▶ _Exercise task_
Render the records below as a Markdown table with the columns Row and Line. Put each non-blank line in its own row, numbered in order.

▶ _Records provided_
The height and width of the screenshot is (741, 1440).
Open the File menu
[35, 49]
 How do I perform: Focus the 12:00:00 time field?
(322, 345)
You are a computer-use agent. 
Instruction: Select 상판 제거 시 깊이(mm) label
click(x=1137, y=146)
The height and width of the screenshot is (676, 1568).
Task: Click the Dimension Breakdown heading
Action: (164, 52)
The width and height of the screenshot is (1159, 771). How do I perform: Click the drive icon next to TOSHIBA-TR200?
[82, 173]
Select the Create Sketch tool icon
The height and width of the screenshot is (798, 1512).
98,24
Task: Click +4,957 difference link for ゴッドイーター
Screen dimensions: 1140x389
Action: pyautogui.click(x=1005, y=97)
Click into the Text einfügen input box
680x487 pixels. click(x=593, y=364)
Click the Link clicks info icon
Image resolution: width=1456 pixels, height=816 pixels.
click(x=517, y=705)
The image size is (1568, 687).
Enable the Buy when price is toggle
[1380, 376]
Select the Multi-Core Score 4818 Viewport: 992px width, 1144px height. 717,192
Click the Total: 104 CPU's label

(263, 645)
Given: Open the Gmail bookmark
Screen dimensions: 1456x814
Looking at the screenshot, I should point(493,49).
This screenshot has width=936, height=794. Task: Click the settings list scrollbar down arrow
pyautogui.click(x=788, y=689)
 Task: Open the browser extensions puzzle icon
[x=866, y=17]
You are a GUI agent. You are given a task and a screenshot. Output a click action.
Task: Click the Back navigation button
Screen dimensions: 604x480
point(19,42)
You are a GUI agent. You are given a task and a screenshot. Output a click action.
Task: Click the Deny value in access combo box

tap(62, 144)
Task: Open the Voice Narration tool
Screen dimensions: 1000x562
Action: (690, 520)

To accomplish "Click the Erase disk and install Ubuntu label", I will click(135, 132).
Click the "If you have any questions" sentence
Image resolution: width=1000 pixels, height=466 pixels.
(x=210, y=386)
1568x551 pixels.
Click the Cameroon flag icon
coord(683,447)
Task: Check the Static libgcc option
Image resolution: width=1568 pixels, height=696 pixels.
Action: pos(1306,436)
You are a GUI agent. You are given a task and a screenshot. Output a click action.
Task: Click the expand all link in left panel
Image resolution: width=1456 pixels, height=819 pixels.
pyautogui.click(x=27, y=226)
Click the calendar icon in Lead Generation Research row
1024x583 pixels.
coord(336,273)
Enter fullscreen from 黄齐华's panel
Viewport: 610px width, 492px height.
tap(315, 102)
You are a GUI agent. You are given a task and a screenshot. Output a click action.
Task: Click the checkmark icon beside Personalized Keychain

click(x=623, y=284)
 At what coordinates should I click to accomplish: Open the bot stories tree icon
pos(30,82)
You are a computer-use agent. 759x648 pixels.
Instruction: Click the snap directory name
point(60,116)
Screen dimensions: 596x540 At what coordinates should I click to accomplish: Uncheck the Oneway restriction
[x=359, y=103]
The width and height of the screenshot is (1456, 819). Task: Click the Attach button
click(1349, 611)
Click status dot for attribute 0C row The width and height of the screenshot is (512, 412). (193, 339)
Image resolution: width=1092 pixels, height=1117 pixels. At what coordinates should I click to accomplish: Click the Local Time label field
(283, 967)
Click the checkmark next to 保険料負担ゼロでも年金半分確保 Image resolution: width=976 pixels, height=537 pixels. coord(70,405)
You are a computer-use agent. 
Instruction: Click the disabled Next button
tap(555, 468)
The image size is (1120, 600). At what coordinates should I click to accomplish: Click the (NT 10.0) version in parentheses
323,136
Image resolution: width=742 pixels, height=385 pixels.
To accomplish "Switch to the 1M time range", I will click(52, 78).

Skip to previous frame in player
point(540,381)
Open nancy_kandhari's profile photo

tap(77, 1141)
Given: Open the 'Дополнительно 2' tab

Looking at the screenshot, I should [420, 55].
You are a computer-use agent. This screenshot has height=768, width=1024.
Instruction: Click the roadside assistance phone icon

▶ _Response to the task_
| Row | Line |
|---|---|
| 1 | The height and width of the screenshot is (741, 1440). |
| 2 | Open the File menu |
| 3 | [35, 49] |
| 4 |  How do I perform: Focus the 12:00:00 time field? |
| 5 | (322, 345) |
| 6 | You are a computer-use agent.  |
| 7 | Instruction: Select 상판 제거 시 깊이(mm) label |
| 8 | click(x=1137, y=146) |
| 9 | The height and width of the screenshot is (676, 1568). |
| 10 | Task: Click the Dimension Breakdown heading |
| 11 | Action: (164, 52) |
| 12 | The width and height of the screenshot is (1159, 771). How do I perform: Click the drive icon next to TOSHIBA-TR200? |
| 13 | [82, 173] |
| 14 | Select the Create Sketch tool icon |
| 15 | The height and width of the screenshot is (798, 1512). |
| 16 | 98,24 |
| 17 | Task: Click +4,957 difference link for ゴッドイーター |
| 18 | Screen dimensions: 1140x389 |
| 19 | Action: pyautogui.click(x=1005, y=97) |
| 20 | Click into the Text einfügen input box |
| 21 | 680x487 pixels. click(x=593, y=364) |
| 22 | Click the Link clicks info icon |
| 23 | Image resolution: width=1456 pixels, height=816 pixels. |
| 24 | click(x=517, y=705) |
| 25 | The image size is (1568, 687). |
| 26 | Enable the Buy when price is toggle |
| 27 | [1380, 376] |
| 28 | Select the Multi-Core Score 4818 Viewport: 992px width, 1144px height. 717,192 |
| 29 | Click the Total: 104 CPU's label |
| 30 | (263, 645) |
| 31 | Given: Open the Gmail bookmark |
| 32 | Screen dimensions: 1456x814 |
| 33 | Looking at the screenshot, I should point(493,49). |
| 34 | This screenshot has width=936, height=794. Task: Click the settings list scrollbar down arrow |
| 35 | pyautogui.click(x=788, y=689) |
| 36 |  Task: Open the browser extensions puzzle icon |
| 37 | [x=866, y=17] |
| 38 | You are a GUI agent. You are given a task and a screenshot. Output a click action. |
| 39 | Task: Click the Back navigation button |
| 40 | Screen dimensions: 604x480 |
| 41 | point(19,42) |
| 42 | You are a GUI agent. You are given a task and a screenshot. Output a click action. |
| 43 | Task: Click the Deny value in access combo box |
| 44 | tap(62, 144) |
| 45 | Task: Open the Voice Narration tool |
| 46 | Screen dimensions: 1000x562 |
| 47 | Action: (690, 520) |
| 48 | To accomplish "Click the Erase disk and install Ubuntu label", I will click(135, 132). |
| 49 | Click the "If you have any questions" sentence |
| 50 | Image resolution: width=1000 pixels, height=466 pixels. |
| 51 | (x=210, y=386) |
| 52 | 1568x551 pixels. |
| 53 | Click the Cameroon flag icon |
| 54 | coord(683,447) |
| 55 | Task: Check the Static libgcc option |
| 56 | Image resolution: width=1568 pixels, height=696 pixels. |
| 57 | Action: pos(1306,436) |
| 58 | You are a GUI agent. You are given a task and a screenshot. Output a click action. |
| 59 | Task: Click the expand all link in left panel |
| 60 | Image resolution: width=1456 pixels, height=819 pixels. |
| 61 | pyautogui.click(x=27, y=226) |
| 62 | Click the calendar icon in Lead Generation Research row |
| 63 | 1024x583 pixels. |
| 64 | coord(336,273) |
| 65 | Enter fullscreen from 黄齐华's panel |
| 66 | Viewport: 610px width, 492px height. |
| 67 | tap(315, 102) |
| 68 | You are a GUI agent. You are given a task and a screenshot. Output a click action. |
| 69 | Task: Click the checkmark icon beside Personalized Keychain |
| 70 | click(x=623, y=284) |
| 71 |  At what coordinates should I click to accomplish: Open the bot stories tree icon |
| 72 | pos(30,82) |
| 73 | You are a computer-use agent. 759x648 pixels. |
| 74 | Instruction: Click the snap directory name |
| 75 | point(60,116) |
| 76 | Screen dimensions: 596x540 At what coordinates should I click to accomplish: Uncheck the Oneway restriction |
| 77 | [x=359, y=103] |
| 78 | The width and height of the screenshot is (1456, 819). Task: Click the Attach button |
| 79 | click(1349, 611) |
| 80 | Click status dot for attribute 0C row The width and height of the screenshot is (512, 412). (193, 339) |
| 81 | Image resolution: width=1092 pixels, height=1117 pixels. At what coordinates should I click to accomplish: Click the Local Time label field |
| 82 | (283, 967) |
| 83 | Click the checkmark next to 保険料負担ゼロでも年金半分確保 Image resolution: width=976 pixels, height=537 pixels. coord(70,405) |
| 84 | You are a computer-use agent.  |
| 85 | Instruction: Click the disabled Next button |
| 86 | tap(555, 468) |
| 87 | The image size is (1120, 600). At what coordinates should I click to accomplish: Click the (NT 10.0) version in parentheses |
| 88 | 323,136 |
| 89 | Image resolution: width=742 pixels, height=385 pixels. |
| 90 | To accomplish "Switch to the 1M time range", I will click(52, 78). |
| 91 | Skip to previous frame in player |
| 92 | point(540,381) |
| 93 | Open nancy_kandhari's profile photo |
| 94 | tap(77, 1141) |
| 95 | Given: Open the 'Дополнительно 2' tab |
| 96 | Looking at the screenshot, I should [420, 55]. |
| 97 | You are a computer-use agent. This screenshot has height=768, width=1024. |
| 98 | Instruction: Click the roadside assistance phone icon |